Segundo o texto selecionado, qual decreto-lei, de 03.03.69, dispõe sobre a escrituração de livros mercantis?

■ **Texto selecionado**:
#####

6. Em reforço desse entendimento argumenta: "Por outro lado, e ainda de acordo com o citado ato normativo (item 13) superveniente à Lei nº 5.433/68, foi publicado o Decreto-lei nº 486, de 03.03.69 que, dispondo sobre escrituração de livros mercantis, prescreve em seu art. 4º:
"Art. 4º - O comerciante é ainda obrigado a conservar em ordem, enquanto não prescritas eventuais ações que lhes sejam pertinentes, a escrituração, correspondência e demais papéis relativos à atividade, ou que se refirem a atos ou operações que modifiquem ou possam vir a modificar sua situação patrimonial".
Inferindo-se, ante a forma como o dispositivo se acha posto, que os documentos por ele enumerados deverão ser conservados, também no original.

#####

■ **Registros armazenados**:
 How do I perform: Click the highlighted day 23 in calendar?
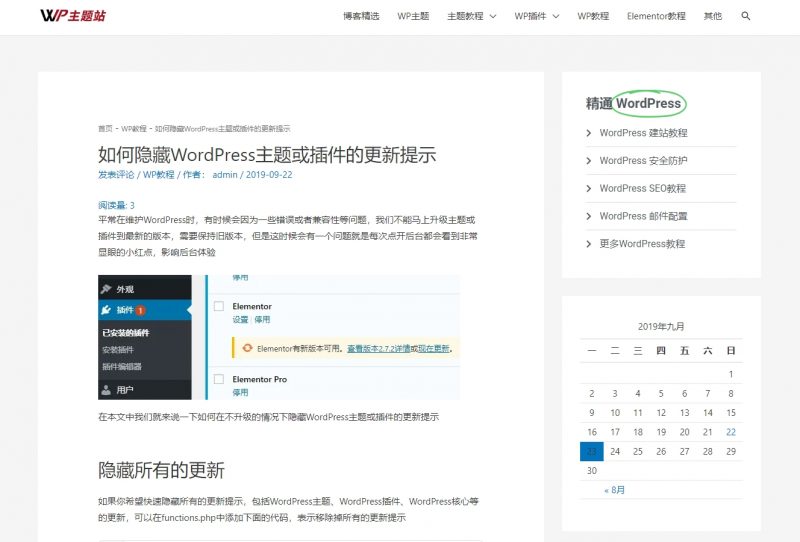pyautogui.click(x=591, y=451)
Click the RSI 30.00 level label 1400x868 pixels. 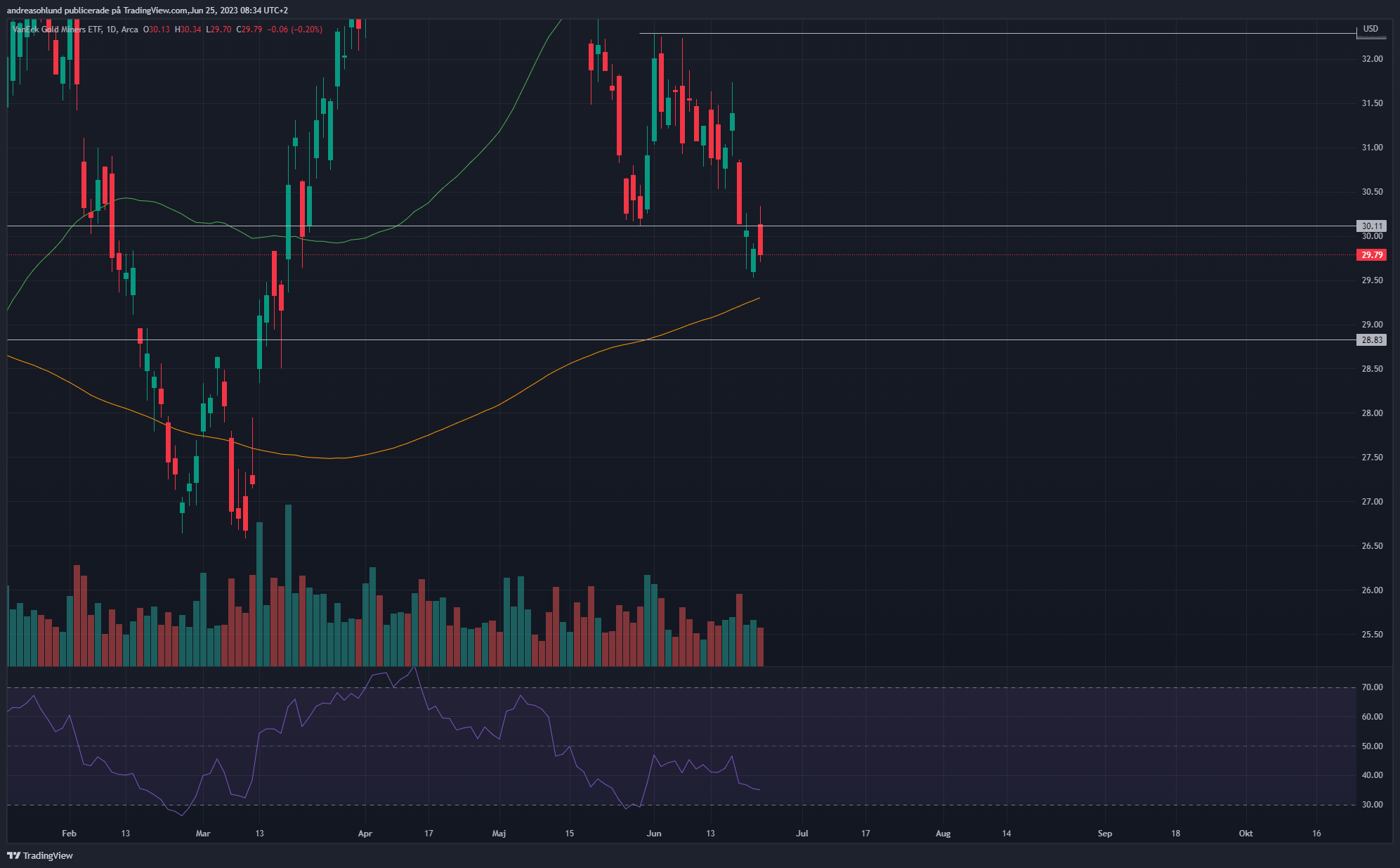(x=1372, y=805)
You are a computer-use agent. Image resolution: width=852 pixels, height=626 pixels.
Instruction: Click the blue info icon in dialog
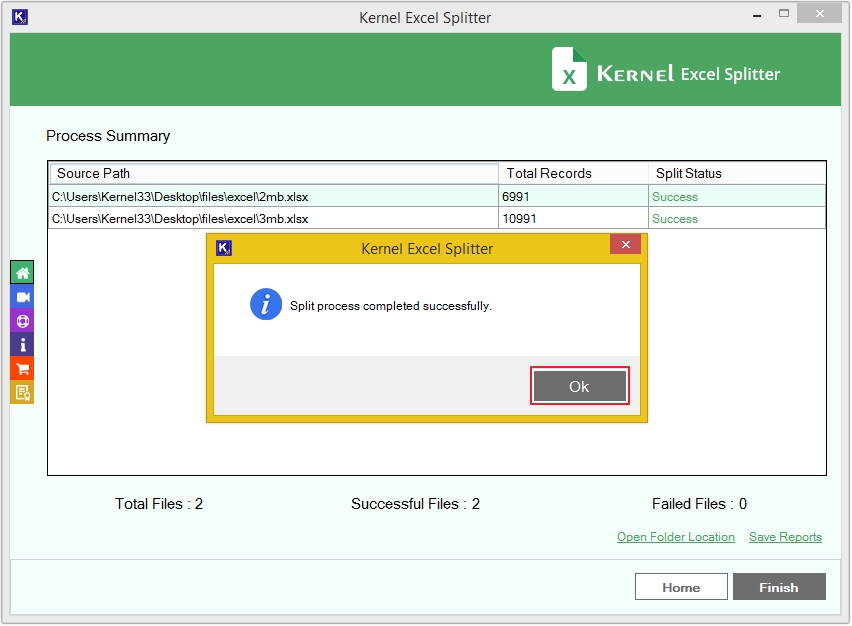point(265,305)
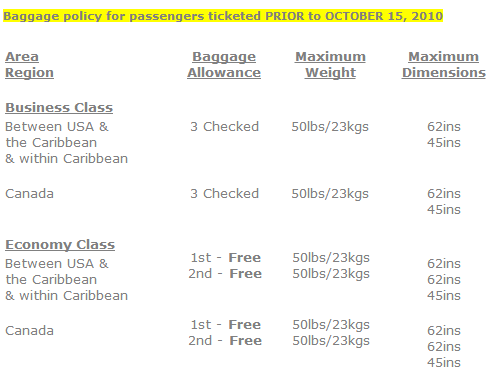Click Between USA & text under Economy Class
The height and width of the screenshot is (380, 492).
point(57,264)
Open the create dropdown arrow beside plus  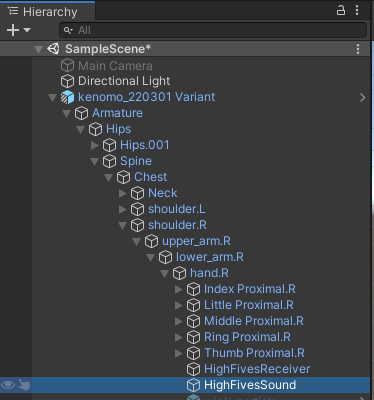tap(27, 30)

#####

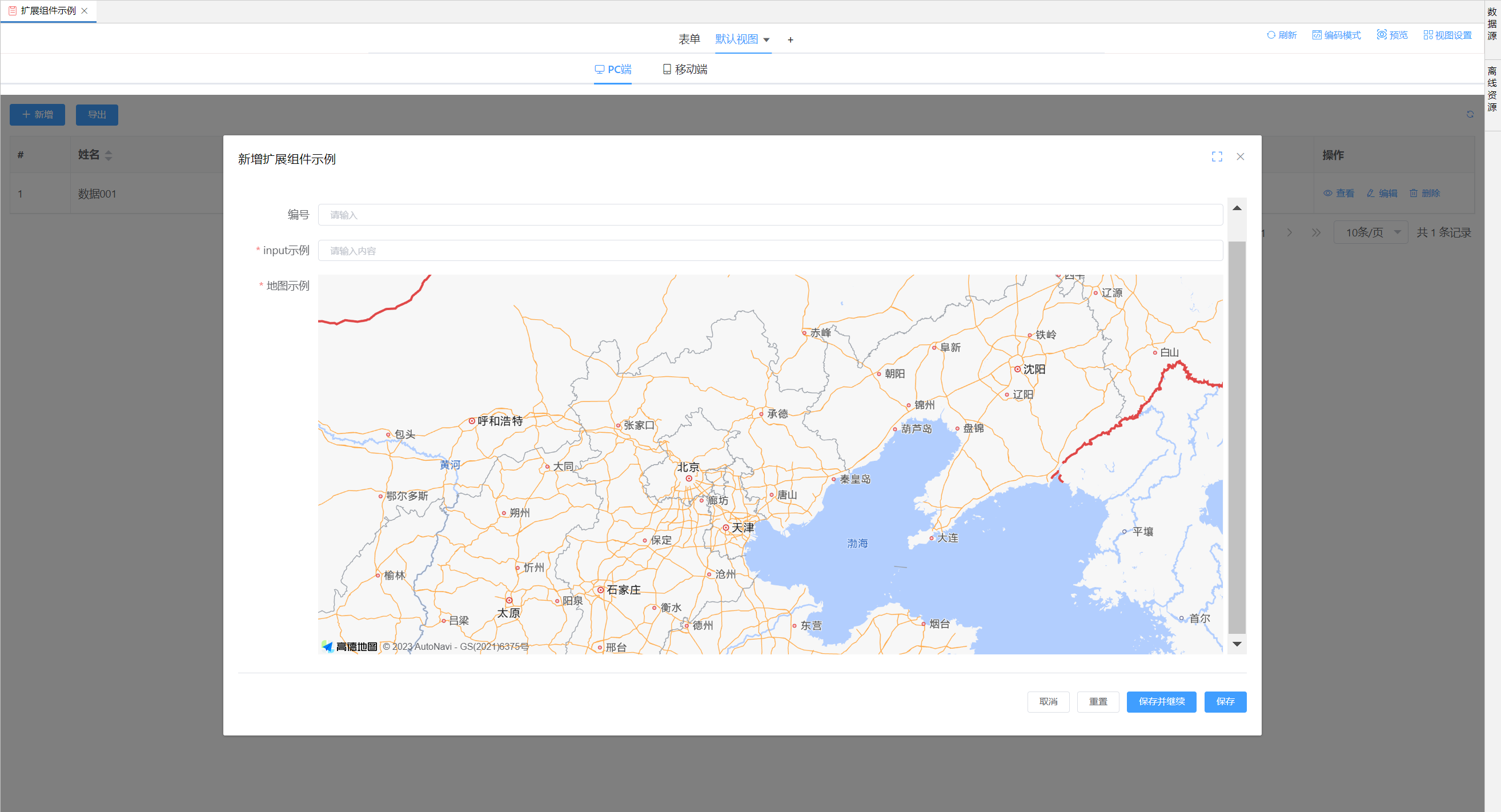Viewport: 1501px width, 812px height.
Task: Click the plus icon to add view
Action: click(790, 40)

#####

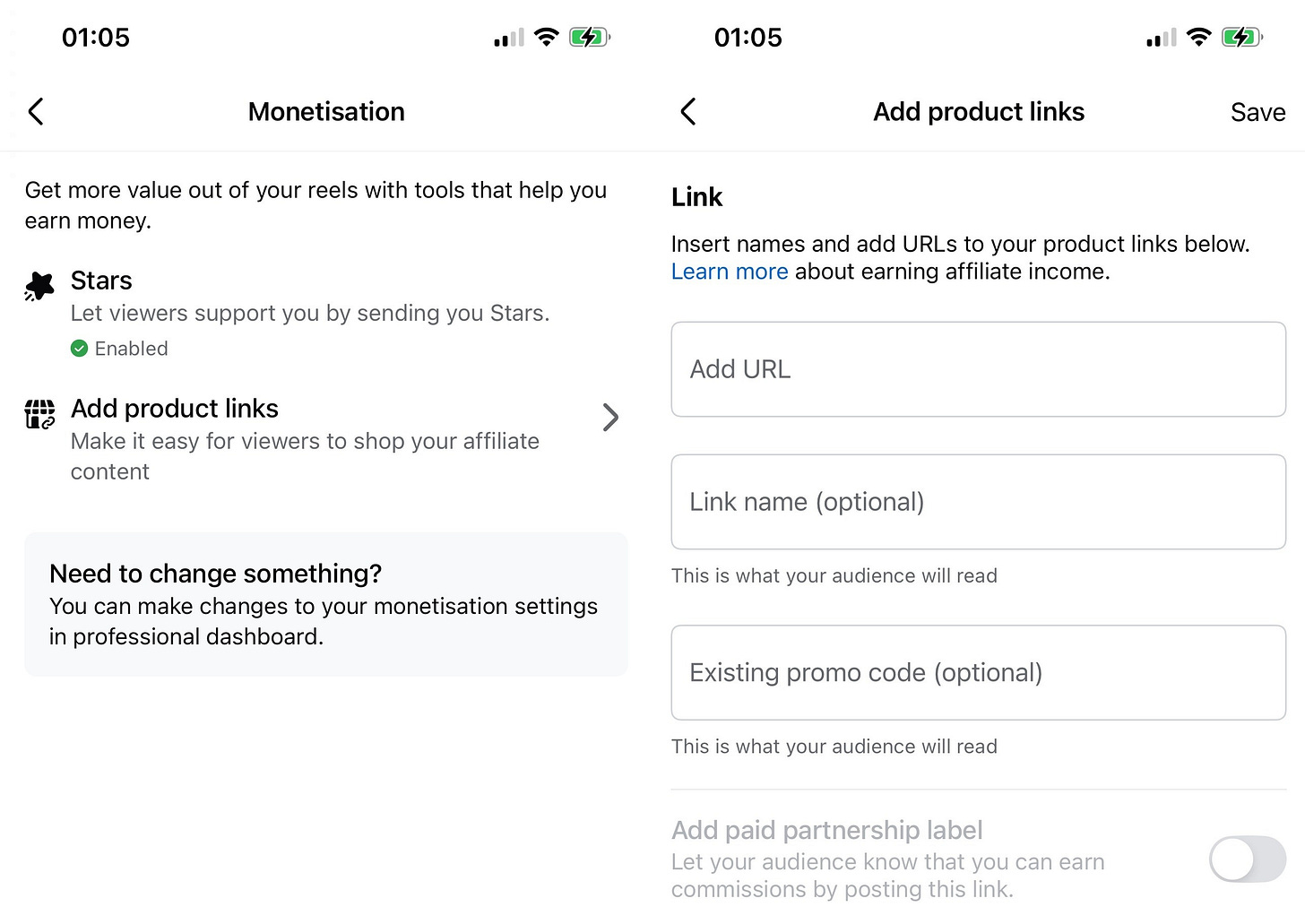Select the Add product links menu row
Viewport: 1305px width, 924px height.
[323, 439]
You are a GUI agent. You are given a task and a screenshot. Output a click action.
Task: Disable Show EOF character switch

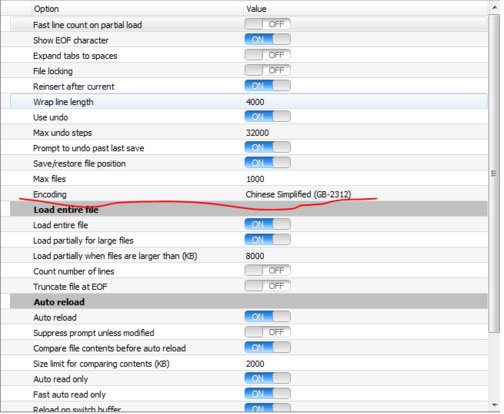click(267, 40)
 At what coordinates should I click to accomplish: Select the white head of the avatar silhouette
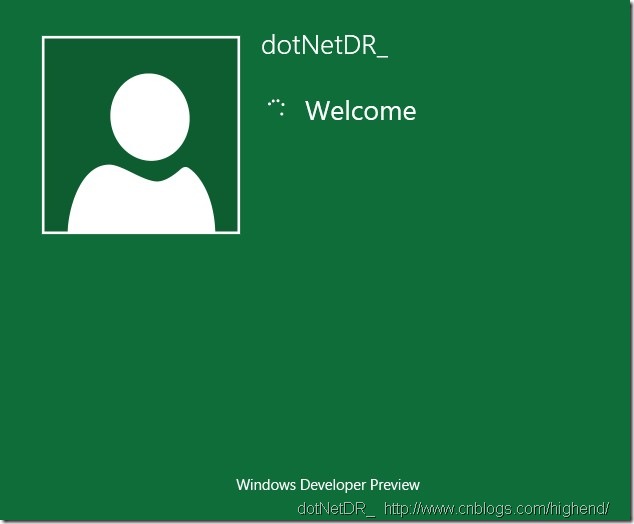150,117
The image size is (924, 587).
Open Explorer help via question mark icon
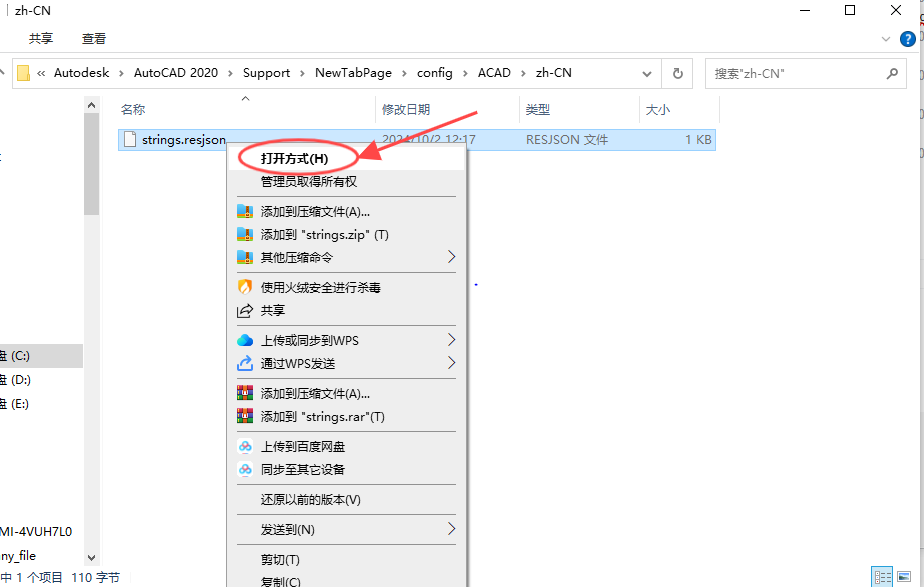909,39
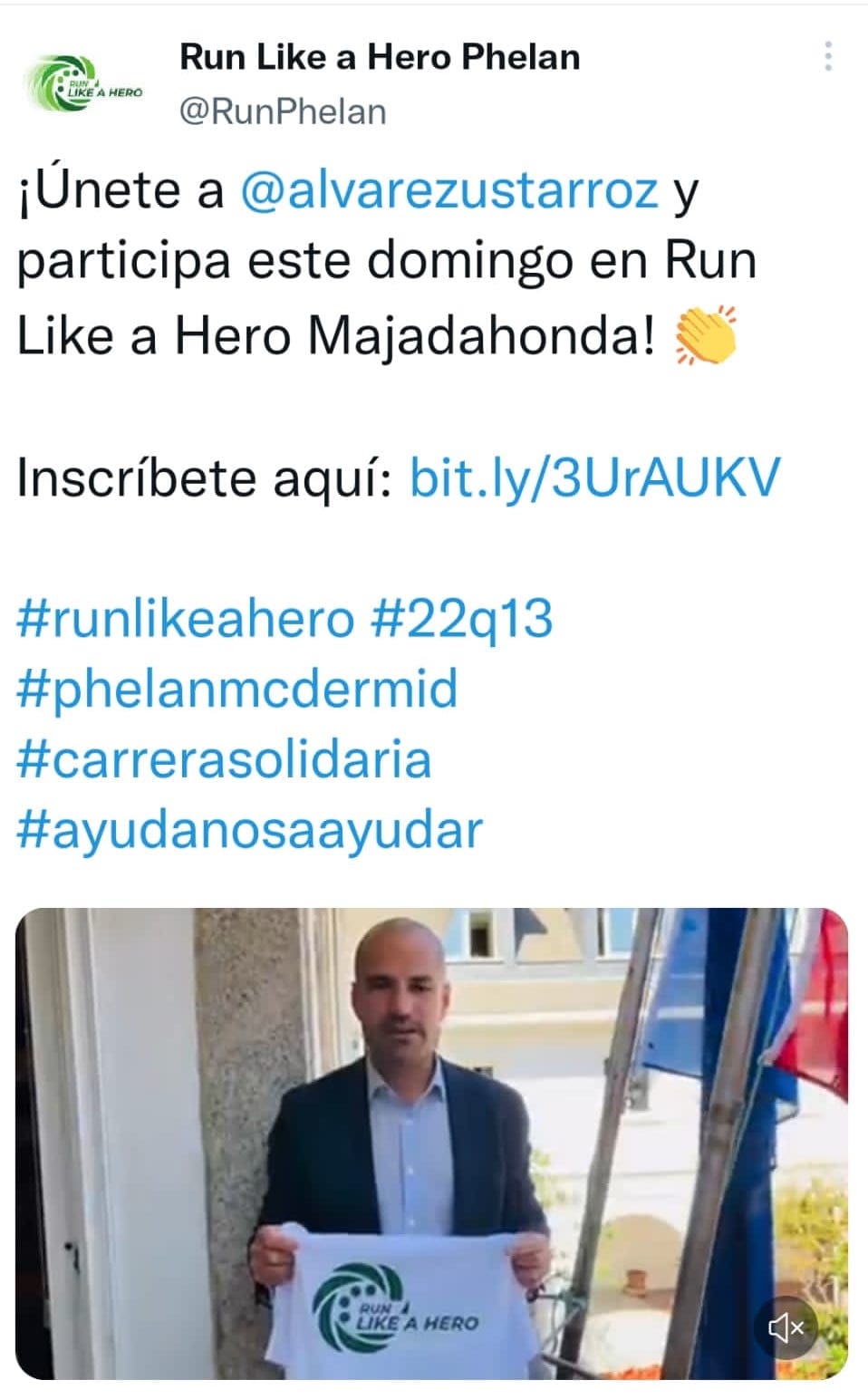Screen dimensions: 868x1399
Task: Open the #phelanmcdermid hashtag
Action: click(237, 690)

#####

■ **Resultado do exercício**:
O Decreto-lei nº 486.